Como vivimos en la era de las redes sociales, esto se percibe mucho en ellas. Es común ver personas que postean toda clase de burlas, insultos y ataques acerca de posiciones opuestas a las suyas y luego se quejan de lo mal que las tratan en la vida. Otras, por el contrario, solo postean idílicas odas al Amor Universal y, cuando algo malo les pasa (como un hurto), no paran de insultar violentamente a esa parte de la humanidad que, parece, no merece nada. Otros semejan corderitos de Dios, siempre buenos y serviciales, y después se quejan de la falta de retribución y/o la maldad de los demás, sin comprender que los límites son parte necesaria de los aprendizajes y que atraerán a los “malos” para que puedan reconocer sus partes oscuras.

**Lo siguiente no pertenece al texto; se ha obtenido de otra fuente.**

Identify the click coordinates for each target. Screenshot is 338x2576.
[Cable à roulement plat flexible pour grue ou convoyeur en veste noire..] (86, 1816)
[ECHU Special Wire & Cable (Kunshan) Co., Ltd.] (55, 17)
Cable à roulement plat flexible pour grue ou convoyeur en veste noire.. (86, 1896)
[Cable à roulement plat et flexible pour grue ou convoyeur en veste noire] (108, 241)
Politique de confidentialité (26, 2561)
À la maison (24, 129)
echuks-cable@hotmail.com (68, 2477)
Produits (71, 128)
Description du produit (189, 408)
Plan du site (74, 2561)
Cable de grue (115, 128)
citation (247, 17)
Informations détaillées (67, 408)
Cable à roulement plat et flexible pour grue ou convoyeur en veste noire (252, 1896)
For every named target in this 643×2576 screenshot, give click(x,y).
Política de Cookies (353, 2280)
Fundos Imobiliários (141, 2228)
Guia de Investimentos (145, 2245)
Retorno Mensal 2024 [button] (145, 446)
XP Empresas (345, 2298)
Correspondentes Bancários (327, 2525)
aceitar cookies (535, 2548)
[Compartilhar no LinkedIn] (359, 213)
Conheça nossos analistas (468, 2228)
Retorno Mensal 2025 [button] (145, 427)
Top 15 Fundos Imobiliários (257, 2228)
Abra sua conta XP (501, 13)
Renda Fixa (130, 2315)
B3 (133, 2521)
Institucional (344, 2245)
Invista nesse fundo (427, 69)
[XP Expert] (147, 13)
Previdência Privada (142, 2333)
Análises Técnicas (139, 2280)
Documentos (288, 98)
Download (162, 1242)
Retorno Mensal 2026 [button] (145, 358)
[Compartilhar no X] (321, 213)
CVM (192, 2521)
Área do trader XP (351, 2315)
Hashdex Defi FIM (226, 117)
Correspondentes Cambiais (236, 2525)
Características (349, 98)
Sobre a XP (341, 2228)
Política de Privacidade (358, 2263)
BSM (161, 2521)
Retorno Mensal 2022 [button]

En el fondo, el Universo es equilibrio (además de espejo). Si nos pasamos a un extremo, pronto encontraremos el otro afuera, ya que no lo divisamos adentro. En estos tiempos de integrar todos los aspectos, esto se hace muy evidente. Y no se trata solo de las sombras, muchas veces tampoco podemos ver las luces. Nos cuesta apreciar las cualidades y los dones que traemos, por lo que tampoco es posible ponerlos en práctica.
Habiendo tanta violencia y caos, sería bueno no propiciar más, porque pronto volverá a nosotros de una forma u otra. Y no se trata de ser “buenitos” (que no funciona) sino de ser completos y verdaderos, dándole una chance a la paz.